The patient had breast pain, migraines, fatigue and mild spontaneous bilateral galactorrhea. He underwent a magnetic resonance imaging (MRI) that showed a lengthening of the sella with heavy erosion at the base and an image sized 5 x 4 x 4 mm at the level of T1, which decreased in intensity as the carotid siphon moved, pointing clearly to a microprolactinoma .
Given the results of both the analytical exams and the MRI, it was decided to stop the hormonal replacement therapy and two new blood tests were performed two months later. These blood tests showed:
- Prolactin 102 and 104 ng / ml, with reference values of 3.4-19.4 ng / ml.

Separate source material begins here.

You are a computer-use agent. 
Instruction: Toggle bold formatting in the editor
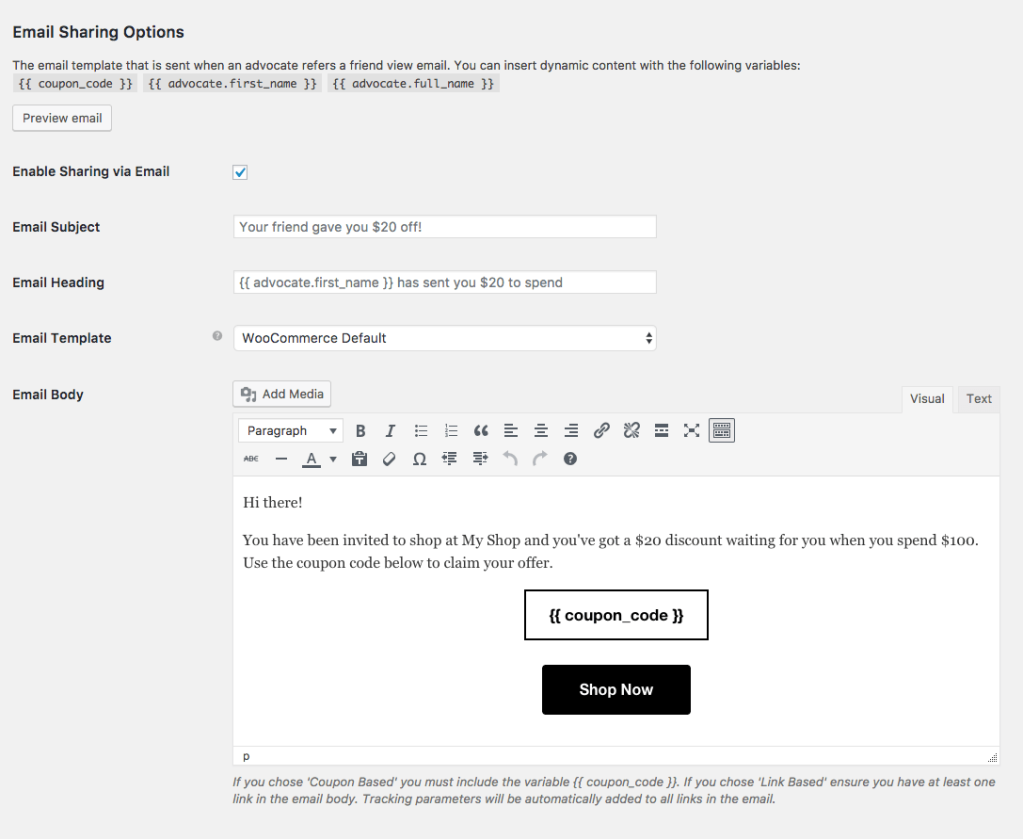click(x=361, y=431)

- 17 beta estradiol (E2), 44 pg / ml (reference value: 11-44 pg / ml).
- Testosterone 6'2 ng / mL (reference value: 2.8-11 ng / ml).
Furthermore, the MRI showed a clear picture of what had already been seen before. The side effects of the hormonal replacement treatment diminished during these two months. This is when it was decided to again start treatment with a dose of 0.5 mg of cabergoline, twice a week.
Six months later, analytical exams confirmed that prolactin levels were 3 ng / mL and of estradiol 34 pg/ml. In addition, the new MRI also confirmed the reduction in size of the microadenoma and, therefore, it was decided to stop the treatment with dopamine agonists.
Three months later, new analytical tests show that prolactin levels had soared (71 ng / ml), while the levels of estradiol remained more or less constant (31 pg / ml). The size of the microadenoma had stabilized.
Given the situation, it was decided to restart the treatment using cabergoline. Three months later, there was a new decrease in the levels of prolactin to 2 ng / ml.
The patient underwent a sex change surgery, which began with a subcutaneous mastoplasty, a bilateral orchiectomy and the generation of an artificial vagina. Hormone replacement therapy, from this moment onwards, consisted of low doses of estradiol administered in the form of transdermal patches. Cyproterone acetate was not included in this new stage of the treatment.
Currently, the patient remains asymptomatic with a stable MRI imaging. Prolactin levels vary between 10 and 30 ng / mL, the estradiol levels are the appropriate ones and so are the levels of testosterone (according to the new sex of the patient). Therefore, treatment with dopamine agonists will not be prolonged for too long.
The development of tumours in transsexual patients, as a result of a hormonal treatment for sex change, is rare. What we do know is that the probability of the development of a tumour increases according to the age of the patient and the duration of treatment.
In the cases of sex change from male to female, there are some reported cases of breast and prostate cancer but few cases of prolactinoma have been published. The first prolactinoma case was published by Louis J.G. Goore in 1988. Later, in 1994, Kovacs described a new case of a male to female transsexual who developed a 9mm pituitary adenoma. In 1988 Asschemann described five patients with hyperprolactinemia and MRI images compatible with the study of the case. Bunck published, in 2009, two cases of prolactinoma in patients with 14 and 30 years of age.
What doctors believe is that, based on the normal prolactin levels the patient presented before, the development of a microprolactinoma was caused by the hormonal treatment for sex change. However, this has not been pathologically confirmed. Therefore, the considerations to keep in mind about prolactinoma have to be very carefully, since it is a heterogeneous, multifactorial and pathological disorder.